Supplied entries>
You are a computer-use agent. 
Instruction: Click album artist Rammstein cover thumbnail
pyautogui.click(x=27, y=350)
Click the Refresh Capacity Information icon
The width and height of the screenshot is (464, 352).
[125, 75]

Your task>
All lines from the line containing "Instruction: Click album" through the last line of the data are to be repeated exactly; no other line belongs in the answer.

Solution for this task>
Instruction: Click album artist Rammstein cover thumbnail
pyautogui.click(x=27, y=350)
Click the Refresh Capacity Information icon
The width and height of the screenshot is (464, 352).
[125, 75]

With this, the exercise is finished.